It is now known that x-rays are a type of high-energy electromagnetic radiation produced when highly energetic electrons are quickly slowed when they strike the positive electrode (called the anode) in a cathode-ray tube. The slowing of the electrons produces x-rays consisting of a continuum of energies over the frequency range of x-rays. Maxwell’s equations (the equations used to determine the properties of electromagnetic waves) state that any time a charged particle accelerates (speeds up, slows down, or changes direction), light will be emitted. The reason why a broad range of energies is generated is due to the collisions between the electrons and the anode. Some electrons may slow down with a single collision (in which a lot of energy is released at once), and others may slow down with multiple collisions.

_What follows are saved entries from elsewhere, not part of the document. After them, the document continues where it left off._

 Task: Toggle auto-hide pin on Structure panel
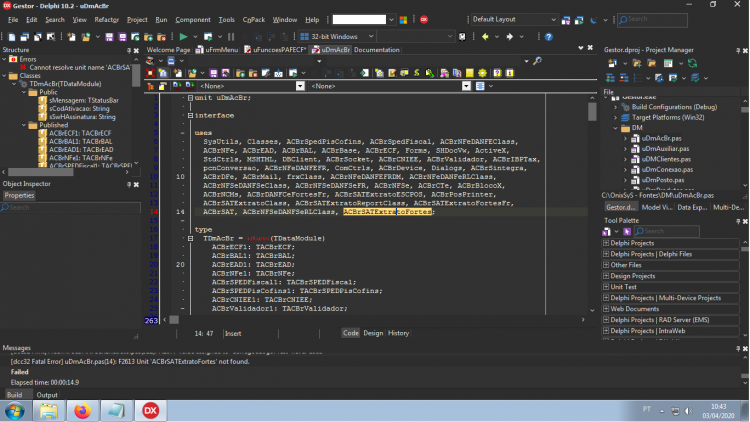coord(129,50)
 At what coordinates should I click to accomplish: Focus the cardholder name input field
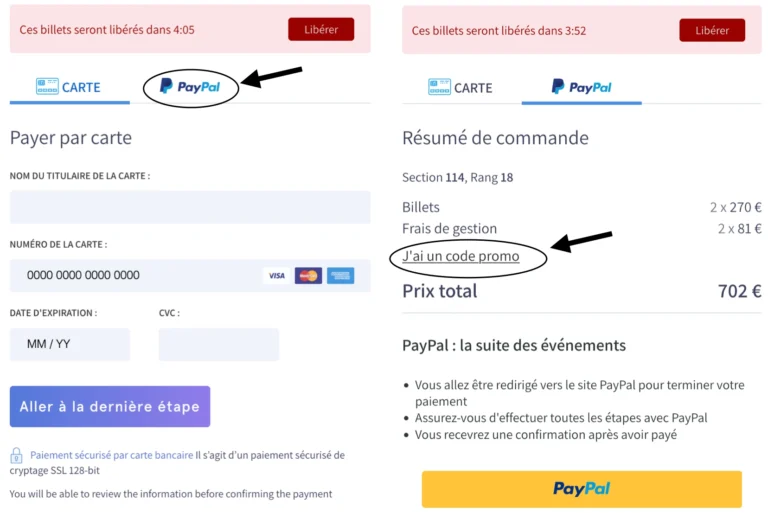190,207
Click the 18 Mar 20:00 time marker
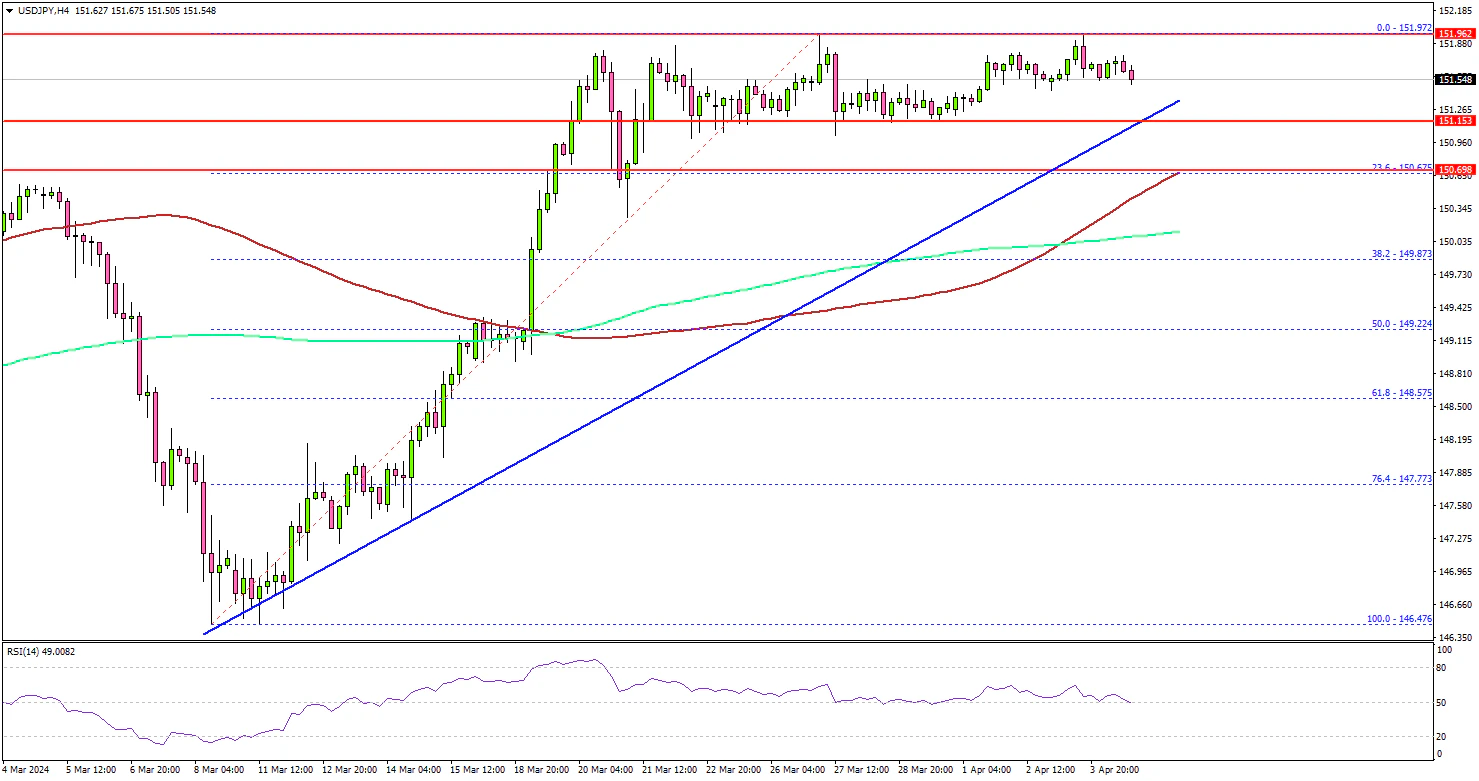 tap(542, 770)
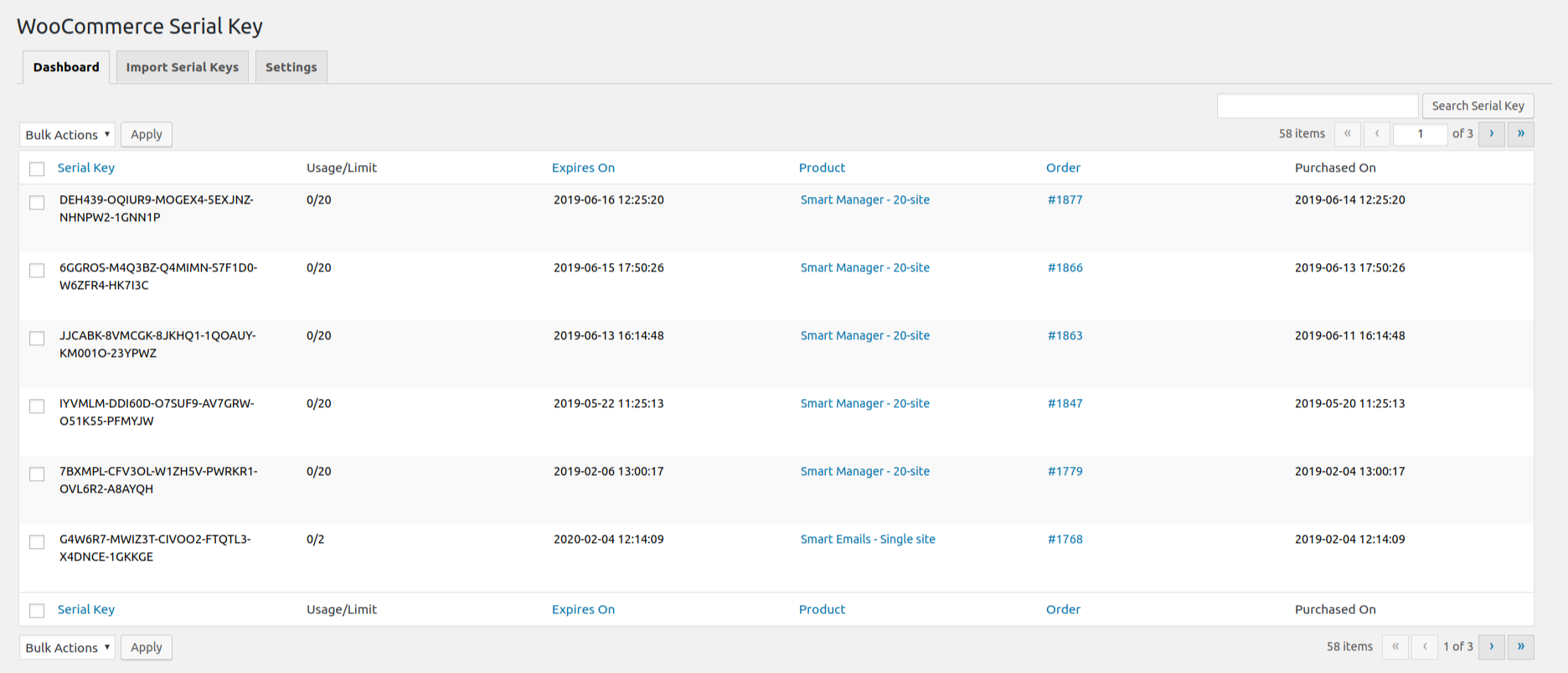Viewport: 1568px width, 673px height.
Task: Check the DEH439-OQIUR9 serial key row
Action: 37,203
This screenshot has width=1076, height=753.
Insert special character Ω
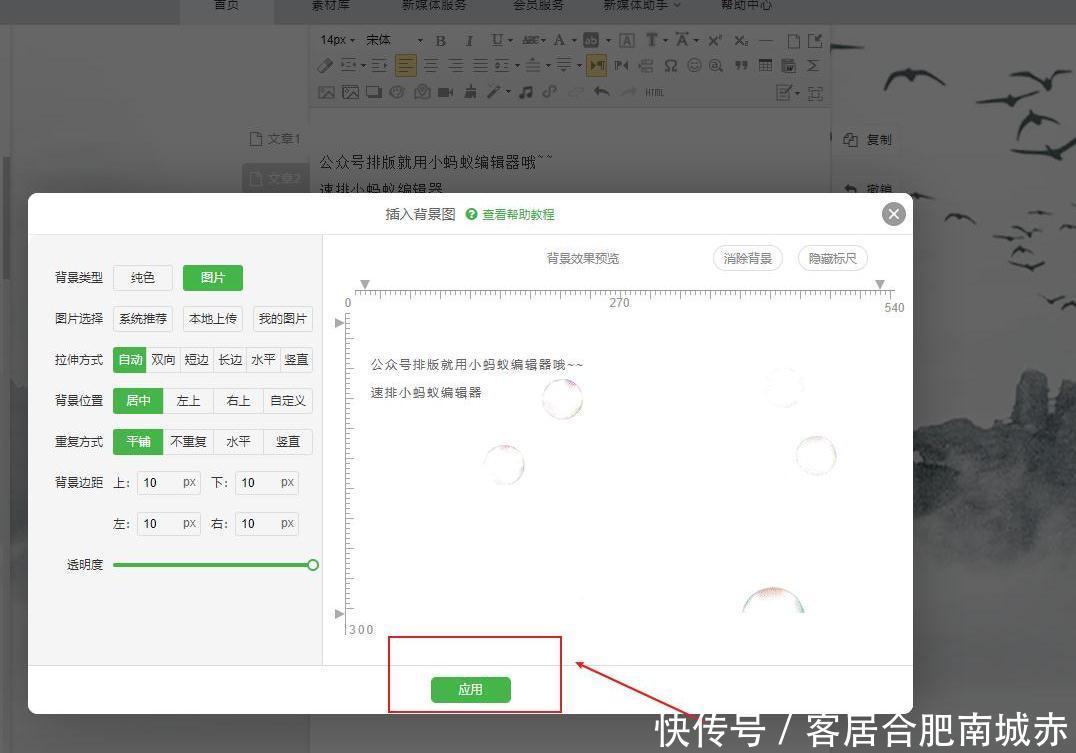pos(670,66)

In addition to the continuous spectrum generated by collisions with the anode, these collisions can additionally knock the electrons in the anode’s atoms into excited states. As those electrons deexcite, they produce x-rays as well. Because the deexcitation process occurs at only specific wavelengths for different materials, these show up on an emission spectrum as very discrete frequencies or energies. A typical x-ray spectrum is shown in Figure. 30.6. The broad background represents the braking radiation (x-rays generated by collisions with the anode), and the discrete spikes represent the emission lines from electron deexcitation (x-rays generated by the deexcitation of excited anode electrons).
Light absorption
While an emission spectrum showcases the light emitted by a material, an absorption spectrum shows the wavelengths of light that are absorbed by a material. If white light is shined upon a sample, the sample can absorb particular frequencies given by its energy-level diagram causing excitations in the material. Those frequencies will be subtracted out from the white light, and appear as black lines in the absorption spectrum, as shown in Figure 30.7.
Incandescence
Incandescence is a form of light emission previously discussed in this textbook in the context of heat transfer. All objects emit electromagnetic radiation with a frequency that corresponds to the temperature of that object. Relatively cool objects such as humans, plants, and animals emit light in the infrared portion of the electromagnetic spectrum. Hotter objects will emit light with higher frequencies. At a high enough temperature, objects will emit visible light.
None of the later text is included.